§ **Trecho do texto**:
Com esses fatos, durante as últimas décadas esse debate sobre cegueira deliberada espalhou para cortes de diversos lugares e países, causando sérios problemas em relação à sua interpretação haja vista que cada lugar aplicava de uma forma, especificamente na análise do elemento subjetivo do crime.
Enquanto o dolo eventual é um tipo de crime doloso em que a pessoa assume o risco de causar um resultado proibido pela lei, mesmo sem querer realmente causar esse resultado. Para que o dolo eventual seja reconhecido, a pessoa deve: prever o resultado e ser indiferente à possibilidade de que ele aconteça. Esse tipo de dolo é comum em casos de homicídio, especialmente em crimes de trânsito.
O dolo eventual possui uma teoria que é a teoria do consentimento onde sugere que a pessoa aceita a possibilidade de o resultado acontecer. A principal diferença entre dolo eventual e culpa consciente é que, na culpa consciente, a pessoa acredita de verdade que o resultado não vai ocorrer. A decisão sobre se um ato foi cometido com culpa consciente ou dolo eventual é responsabilidade do Tribunal do Júri.
Nesse sentido, a respeito do dolo direto o doutrinador Greco (2012, p. 187/188) esclarece que:
[...] O agente, nesta espécie de dolo, pratica sua conduta dirigindo-a finalisticamente à produção do resultado por ele pretendido inicialmente. Assim, João, almejando causar a morte de Paulo, seu desafeto, saca seu revólver e o dispara contra este último, vindo a matá-lo. A conduta de João, como se percebe, foi direta e finalisticamente dirigida a causar a morte de Paulo.
Para que exista o dolo direto, é necessário que a pessoa pratique uma ação. Essa ação é dividida em três fases. Na primeira fase, o agente imagina o resultado que deseja alcançar. Na segunda fase, ele se prepara para realizar essa ação. Por fim, a terceira fase diz respeito ao momento em que a ação é efetivamente realizada, incluindo os meios utilizados para cometer o crime.
No dolo de segundo grau, ao buscar seu objetivo, a pessoa acaba atingindo mais pessoas do que inicialmente pretendia. Isso significa que, enquanto tenta alcançar sua meta, o agente não se importa com as consequências adicionais de suas ações, atingindo outros indivíduos no processo.

§ **Dados fornecidos**:
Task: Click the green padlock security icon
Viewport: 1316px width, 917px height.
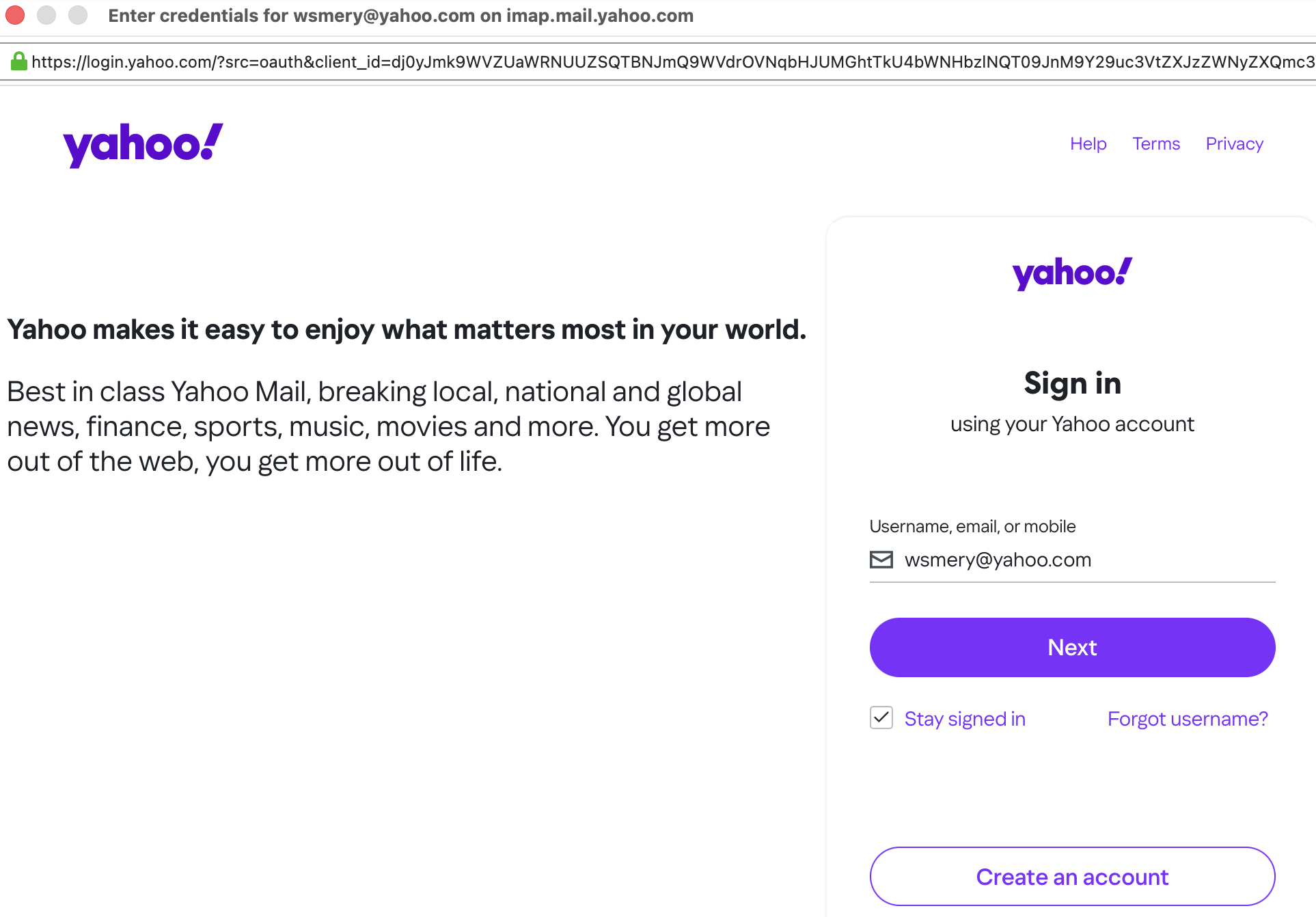Action: tap(18, 61)
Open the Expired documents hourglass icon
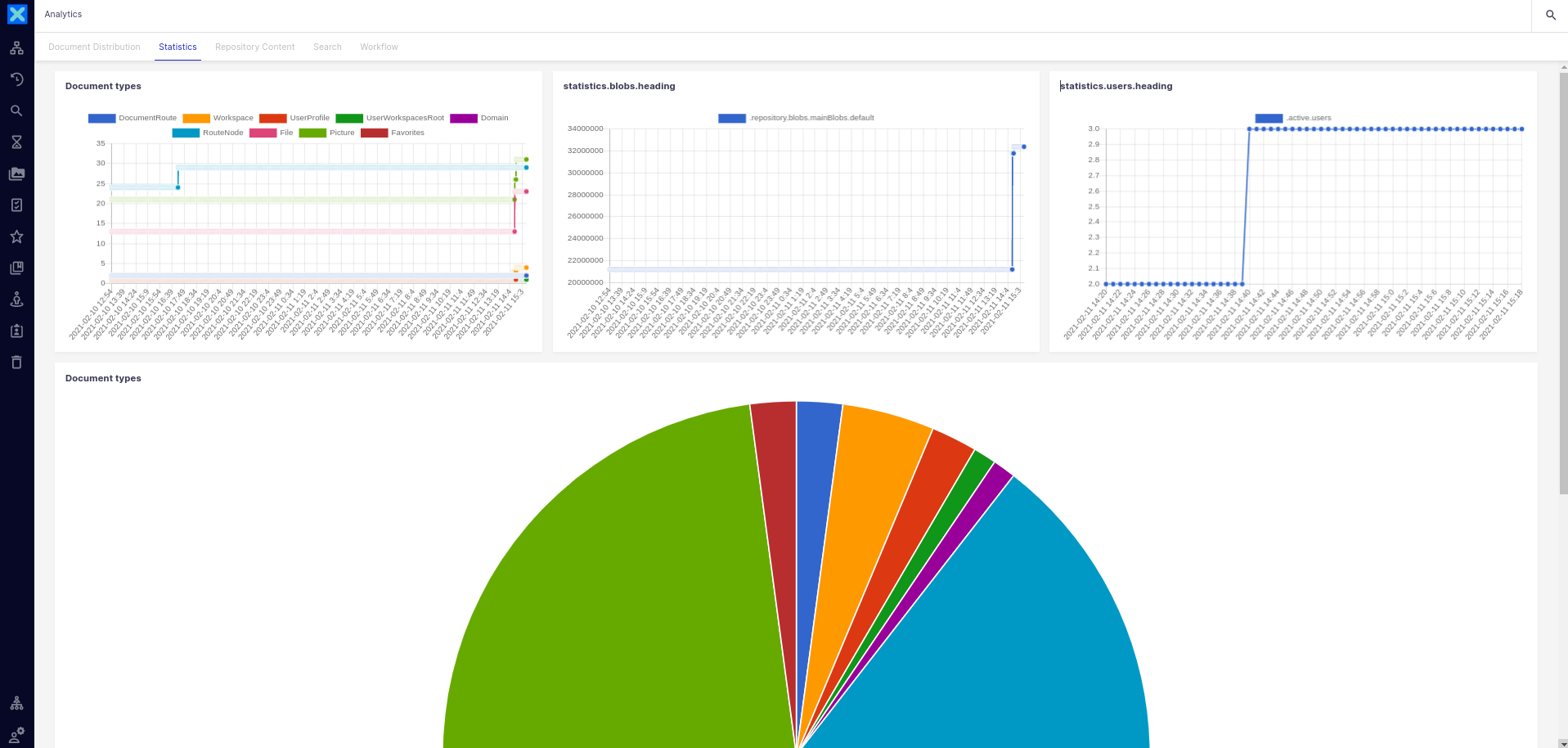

§ **A fazer**:
Diga se cada frase abaixo combina com o trecho sobre dolo, respondendo sim ou não e copiando entre aspas as palavras do trecho que decidem a questão: (a) Na culpa consciente, a pessoa acredita que o resultado não vai acontecer. (b) A ação no dolo direto se divide em duas fases. (c) Quem decide se houve culpa consciente ou dolo eventual é o Tribunal do Júri. A listagem não tem nenhuma ligação com o trecho sobre dolo.

§ **Resposta**:
(a) Sim: "na culpa consciente, a pessoa acredita de verdade que o resultado não vai ocorrer"
(b) Não: "Essa ação é dividida em três fases."
(c) Sim: "A decisão sobre se um ato foi cometido com culpa consciente ou dolo eventual é responsabilidade do Tribunal do Júri."